Seine Bedeutung ist in den vergangenen Jahren stetig gewachsen, inzwischen macht er im Durchschnitt etwa zwei Drittel des gezahlten Übernahmeentgelts aus. Bei der Ermittlung des Wertes spielt der Umsatz heute also oft nur noch eine Nebenrolle. Der Verkäufer wirft auch noch seine Patienten, deren Bewertung und den günstigen Standort der Praxis in die Waagschale. Anders als bei einem „normalen“ Unternehmen, zählen bei der Arztpraxis bzw. der Zahnarztpraxis eben nicht nur die materiellen Werte.

Um Streit über den individuellen Praxiswert zu vermeiden, ist es daher wichtig, möglichst klare, objektive Kriterien festzulegen und auch zu klären, welche Aspekte wertsteigernd wirken und welche nicht. Sie fließen in die Berechnung mit ein.

Hohes Konfliktpotenzial bei der Praxisbewertung

Die erste wichtige Unterscheidung ist die zwischen persönlichen und dem übertragbaren Goodwill (auch Corporate Goodwill genannt). Während ersterer seinen Ursprung in bestimmten Spezialkenntnissen und Fähigkeiten des Arztes und aktuellen Praxisinhabers hat. Diese steigern zwar durchaus den Umsatz der Praxis, können aber nicht werterhöhend bei der Ermittlung des Kaufpreises eingebucht werden. Im Gegenteil: Nur der übertragbare Goodwill hat auch für den Nachfolger einen greifbaren Wert. Dazu gehört unter anderem der Standort der Arzt- bzw. Zahnarztpraxis, die Arztdichte im Einzugsbereich, die Patientenstruktur und der modifizierte Umsatz.

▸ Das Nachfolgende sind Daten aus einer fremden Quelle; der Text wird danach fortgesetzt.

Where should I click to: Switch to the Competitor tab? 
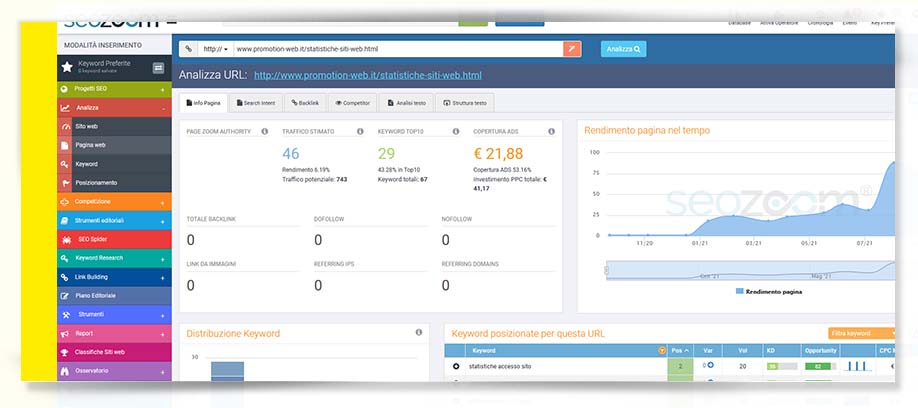(x=352, y=102)
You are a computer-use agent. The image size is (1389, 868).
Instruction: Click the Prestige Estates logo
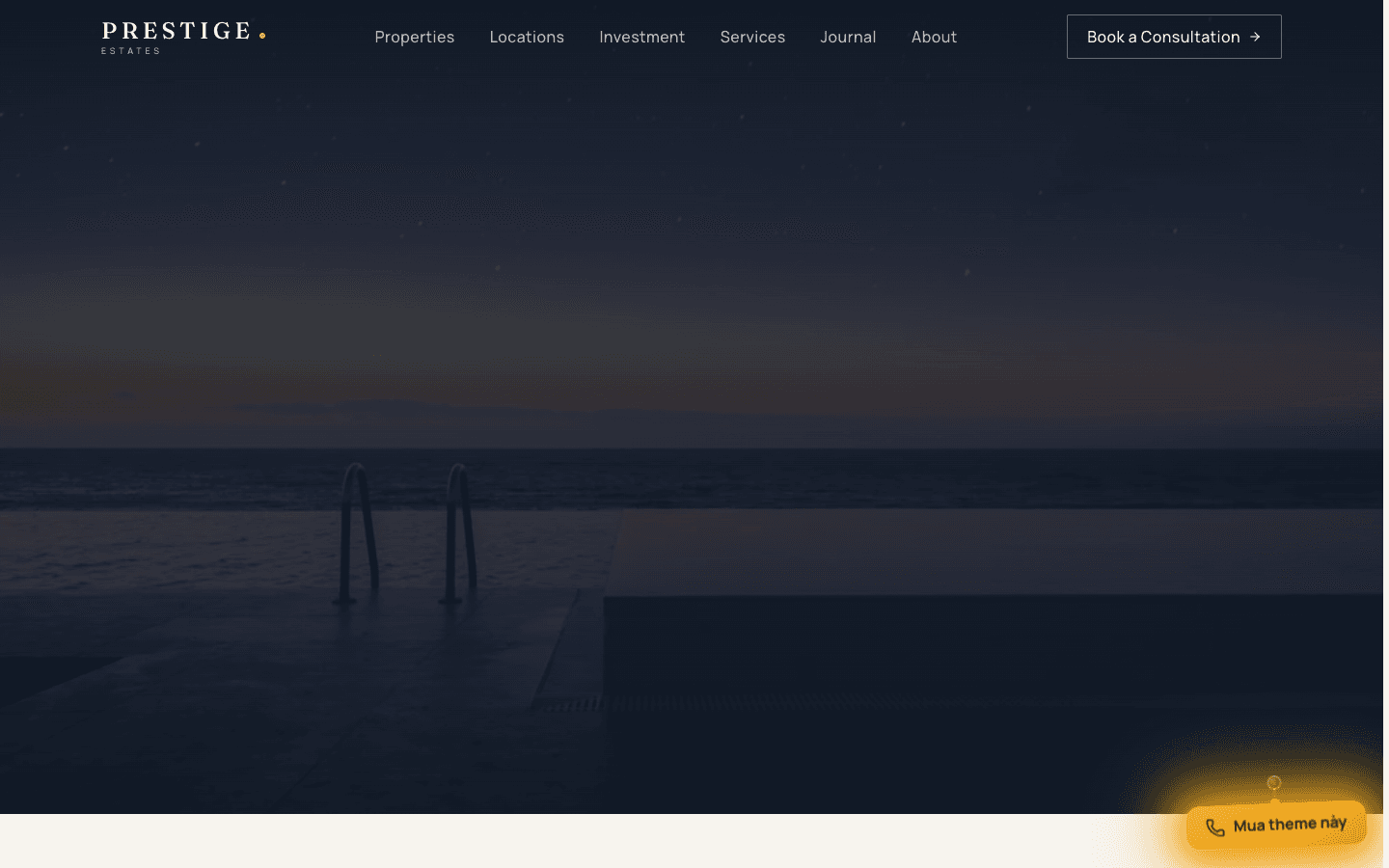point(183,38)
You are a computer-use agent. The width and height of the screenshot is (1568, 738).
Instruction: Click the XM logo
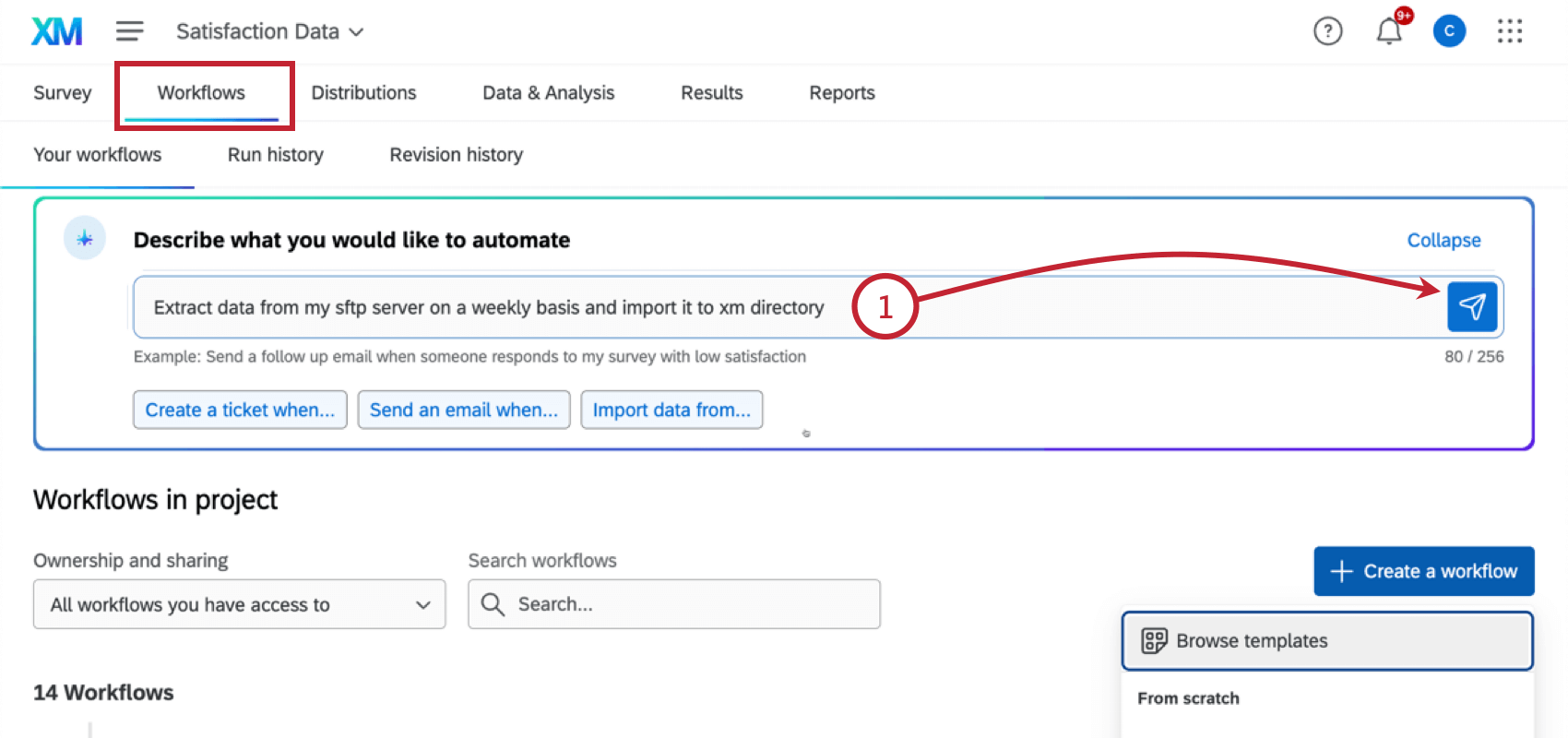56,31
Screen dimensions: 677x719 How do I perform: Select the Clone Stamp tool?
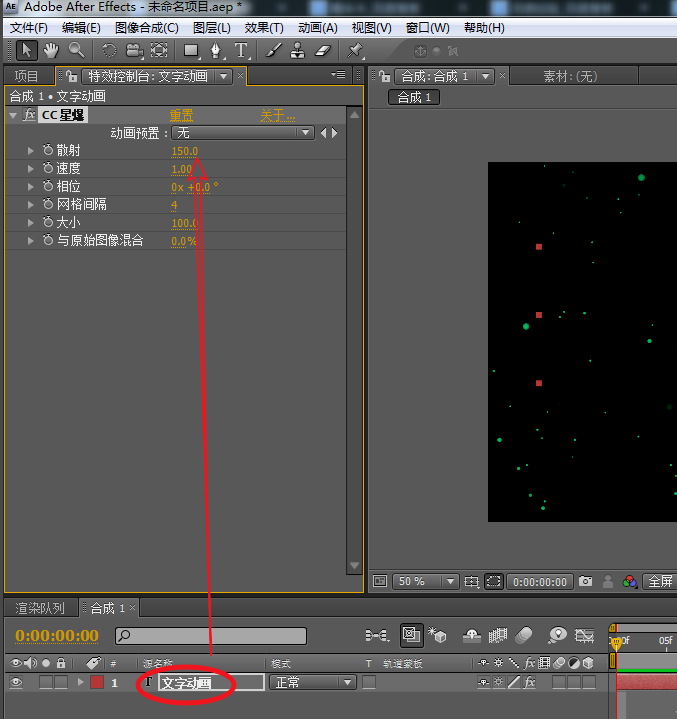[298, 50]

Praxiswertermittlung ohne Beratung kompliziert

Die genaue Wertermittlung der Praxis erweist sich im Einzelfall aber meist als ausgesprochen kompliziert. Selbst Gutachter streiten darüber, welche Methode der Praxisbewertung die richtige ist. Tatsächlich ist die Zahl der Formeln und Varianten, mit der Experten den Goodwill im Rahmen der Praxiswertermittlung zu berechnen versuchen, recht vielfältig. Entsprechend weit driften da häufig die Ergebnisse der Gutachter auseinander.

Folgende Methoden kommen bevorzugt zum Einsatz:

  • Die sogenannte Bundesärztekammermethode ermittelt den Goodwill (vereinfacht ausgedrückt) durch Abzug eines kalkulatorischen Arztlohnes vom durchschnittlichen Jahresumsatz. Ein Drittel des verbleibenden Wertes ergibt nach dieser Formel den immateriellen Praxiswert.
  • Ein anderes Verfahren lässt den Arztlohn beim Praxiswert völlig außer Betracht. Stattdessen stellt man auf den durchschnittlichen Jahresbruttoumsatz des Unternehmens in den vergangenen drei Jahre ab, addiert die Beträge und teilt die Gesamtsumme dann durch drei, um den Goodwill zu ermitteln.
  • Wieder andere ziehen vom Bruttoumsatz die Praxisausgaben ab. Der Goodwill beträgt dann die Hälfte des ermittelten durchschnittlichen Jahresgewinns. Der ideelle orientiert sich also am materiellen Praxiswert.

Welche Methode zur Praxisbewertung wirklich die richtige ist, lässt sich nicht pauschal sagen. Entsprechend heißt es in der Richtlinie der Bundesärztekammer zur Bewertung von Arztpraxen: „Die Entscheidungsmerkmale können auf den Einzelfall nicht schematisch angewandt werden, da die Verhältnisse jeder Arztpraxis unterschiedlich und individuell zu beurteilen sind.“ Das macht es für Praxisinhaber allerdings auch schwierig, einen realistischen Preis bei der Praxisabgabe zu fordern.

Käufer will Gewinne, die bleiben

Die Höhe des Goodwills beeinflussen u.a. Umsatz und Ertrag, Doch auch der Faktor Mensch darf nicht unterschätzt werden: Alter und Ruf der Praxis, ihr Standort, die Qualifikation des Personals und die Patientenkartei. Im Wesentlichen macht es den Goodwill aber aus, dass eine hohe Wahrscheinlichkeit besteht, dass die Patienten nach der Übertragung auf den Nachfolger wegen der vom Vorgänger geschaffenen Bindung weiterhin in die Praxis kommen.

Ein Gutachten kann beim Praxisverkauf eine lohnende Investition sein: Der Käufer kann sich bei der Berechnung auf ein unabhängiges Urteil verlassen. Auch für den Praxisinhaber ist ein Gutachten hilfreich, um den geforderten Preis durchzusetzen.